▶ **Instructions to follow**: Begin your copy at the line holding "You are a GUI" and end it at the last line of the listing. Keep every line exact and leave out the pictures.
· · · · · · ·
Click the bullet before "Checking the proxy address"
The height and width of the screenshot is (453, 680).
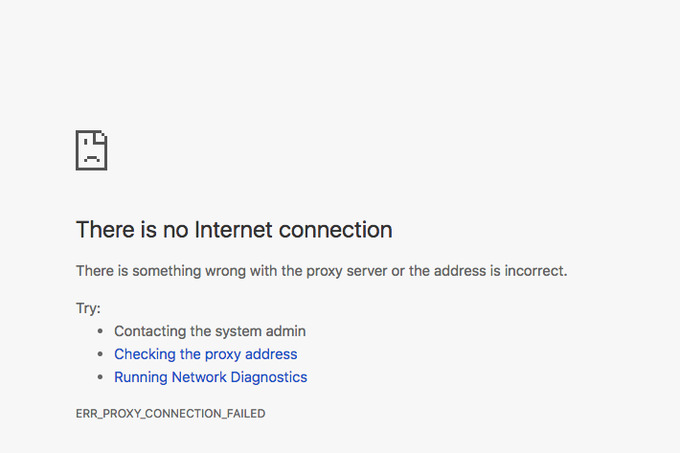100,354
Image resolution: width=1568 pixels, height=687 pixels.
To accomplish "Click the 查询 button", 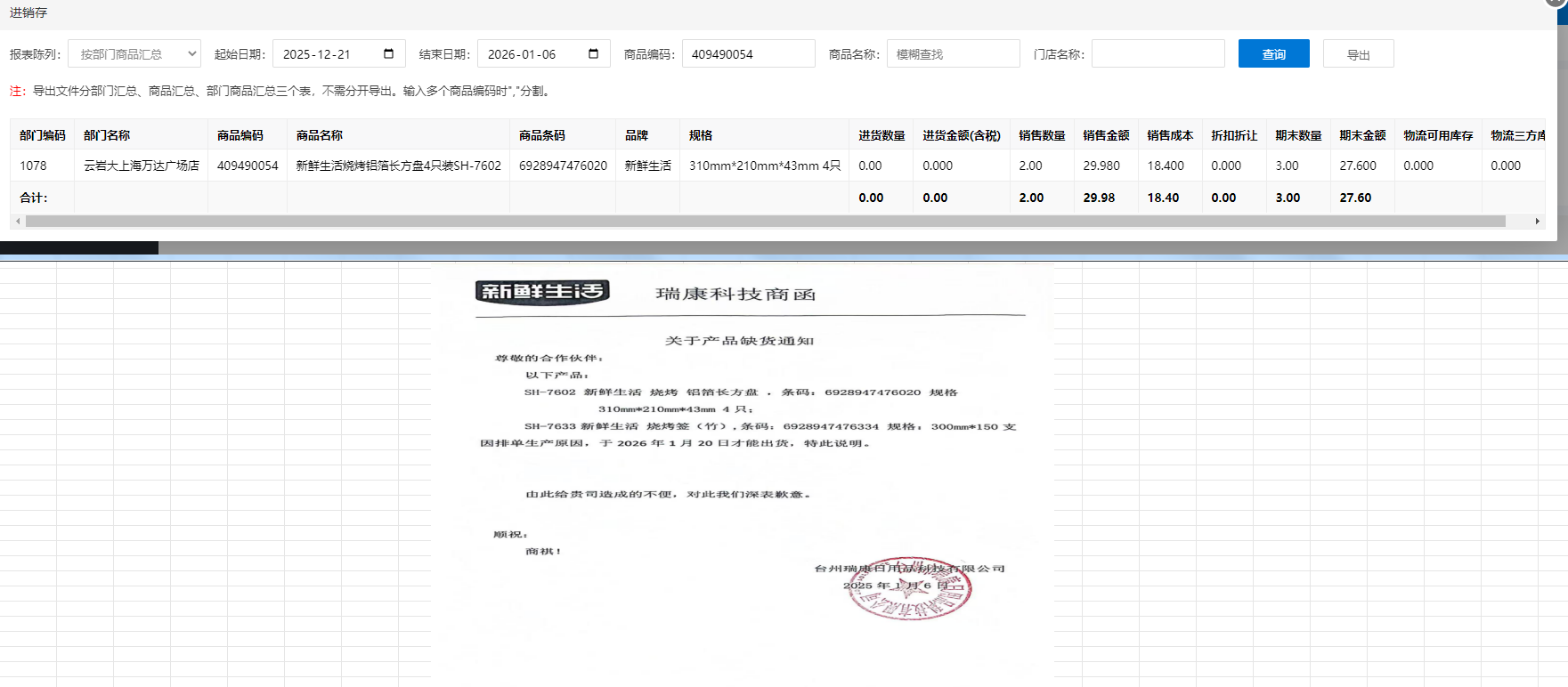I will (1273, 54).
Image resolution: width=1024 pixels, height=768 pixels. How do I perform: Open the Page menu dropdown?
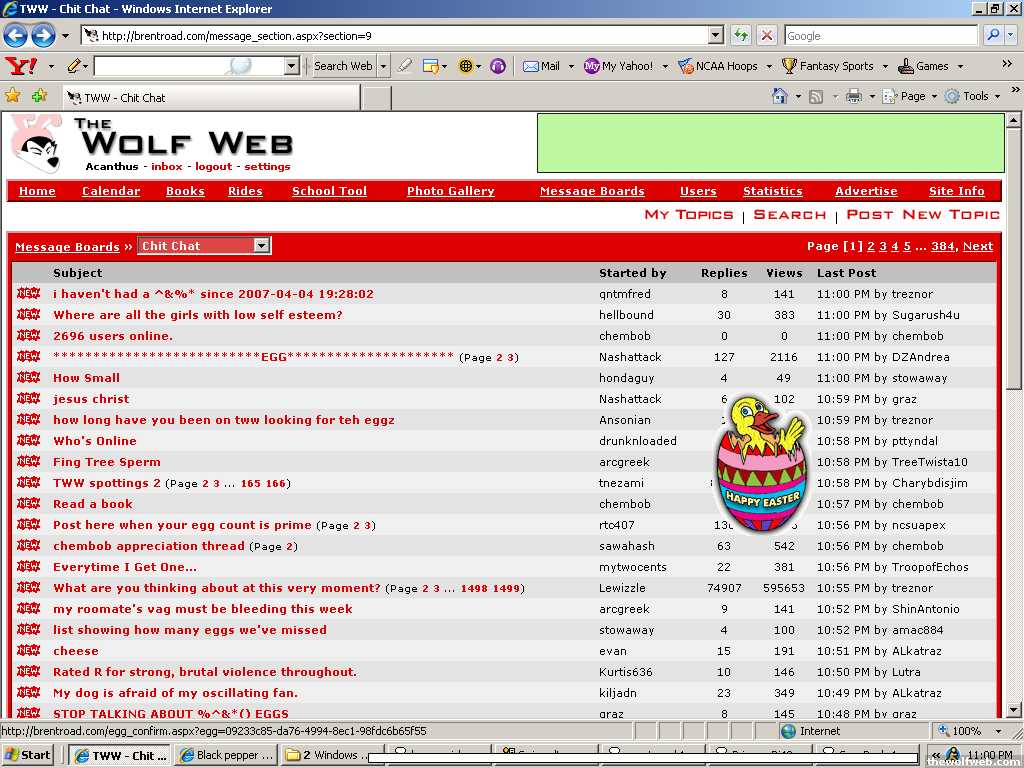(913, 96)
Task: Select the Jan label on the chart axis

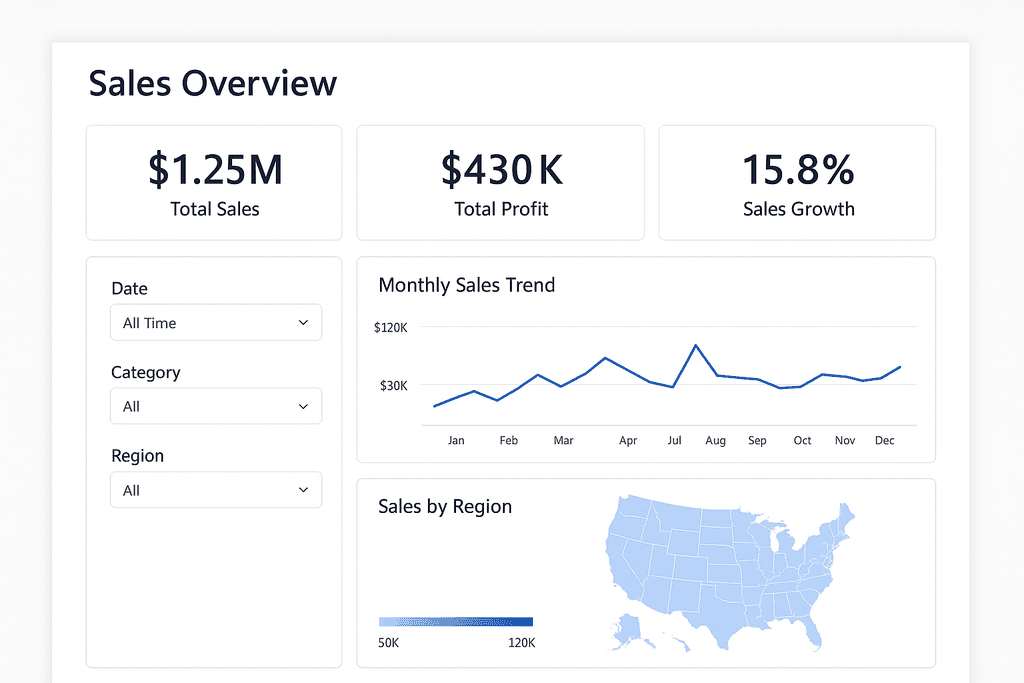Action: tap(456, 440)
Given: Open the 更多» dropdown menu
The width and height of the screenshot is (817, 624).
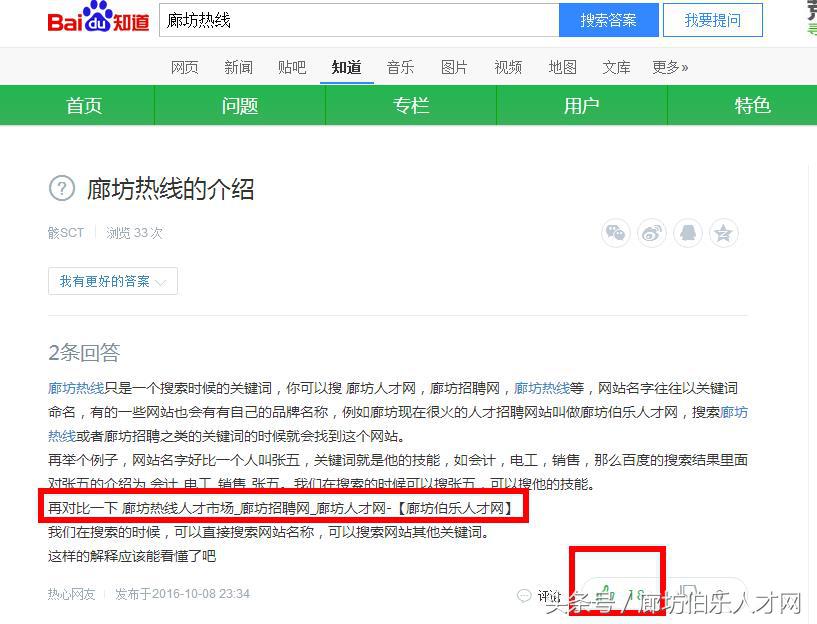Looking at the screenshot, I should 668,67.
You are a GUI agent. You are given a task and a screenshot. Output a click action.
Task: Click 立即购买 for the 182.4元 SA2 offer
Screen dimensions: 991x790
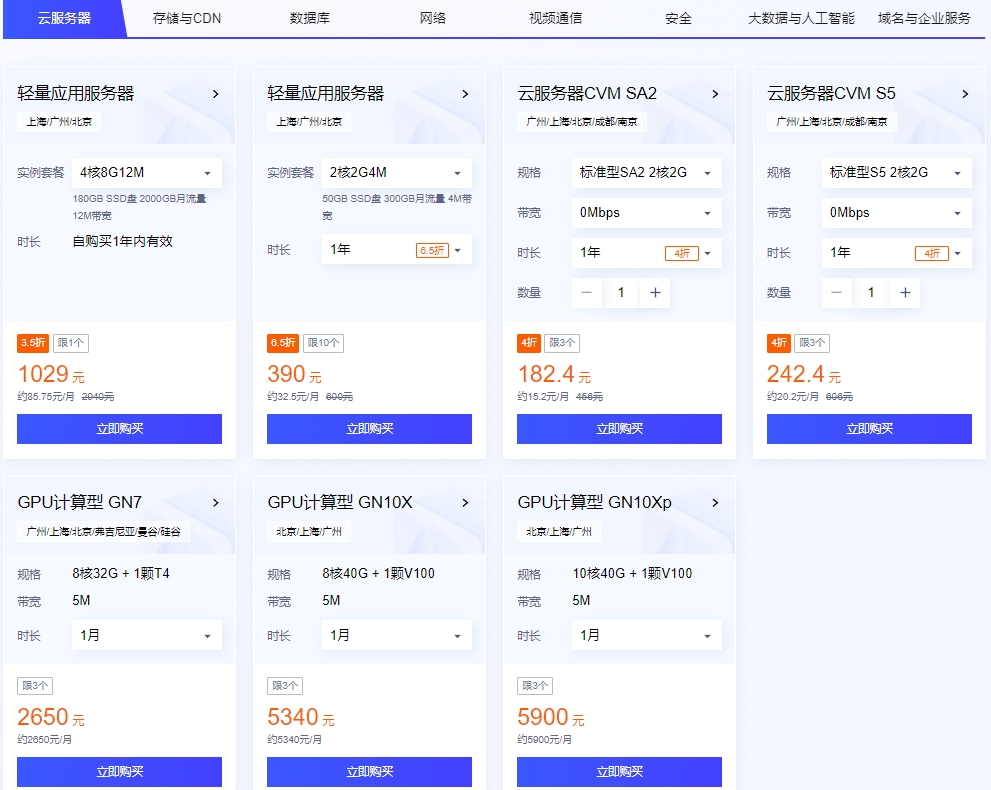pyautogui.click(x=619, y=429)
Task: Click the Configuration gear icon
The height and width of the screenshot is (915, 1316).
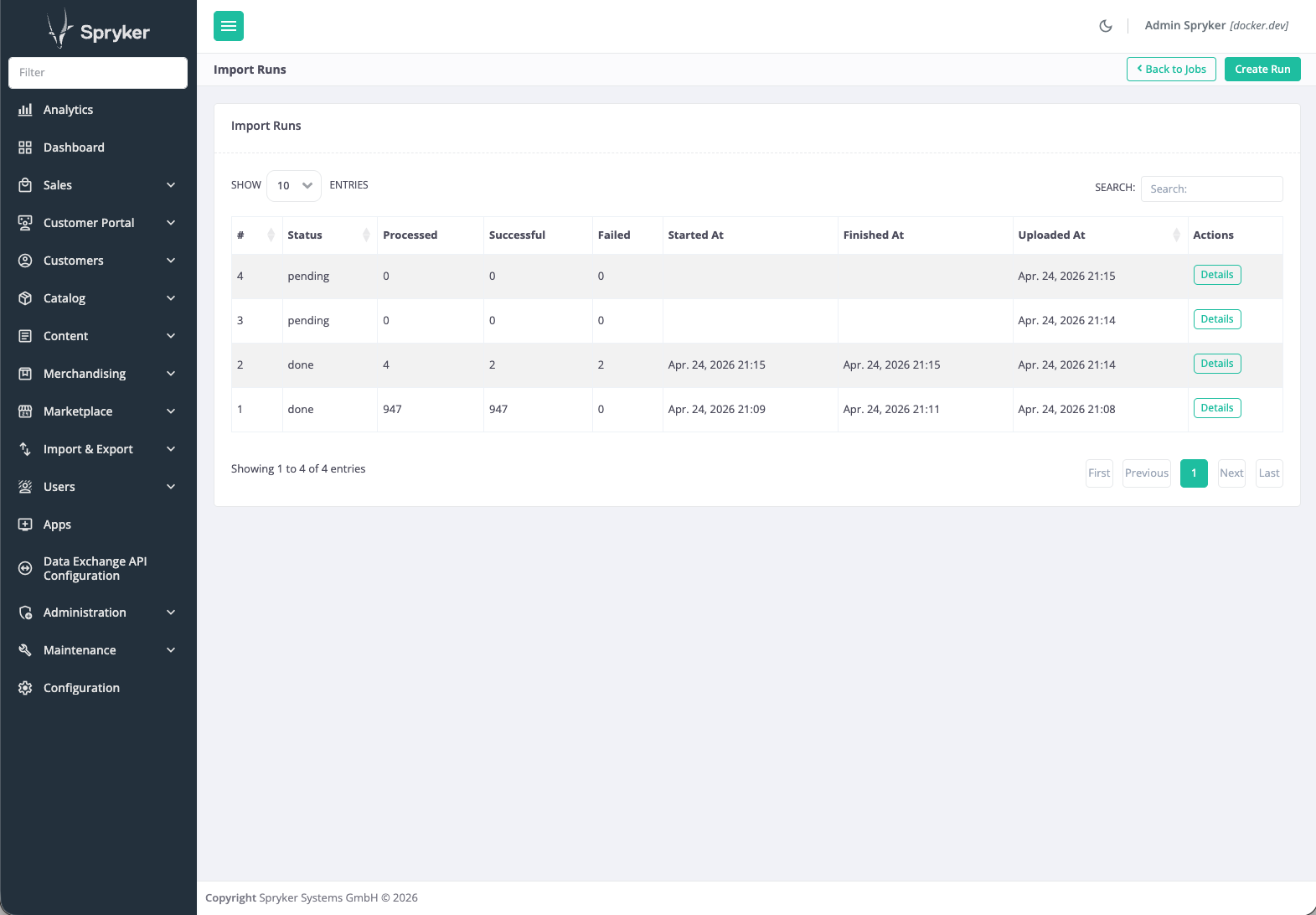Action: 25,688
· · · · · · ·
▶ **Written response**:
You are a GUI agent. You are given a task and a screenshot. Output a click action.
Task: Click 立即购买 for the 182.4元 SA2 offer
Screen dimensions: 991x790
pyautogui.click(x=619, y=429)
Task: Click the Configuration gear icon
The height and width of the screenshot is (915, 1316).
Action: 25,688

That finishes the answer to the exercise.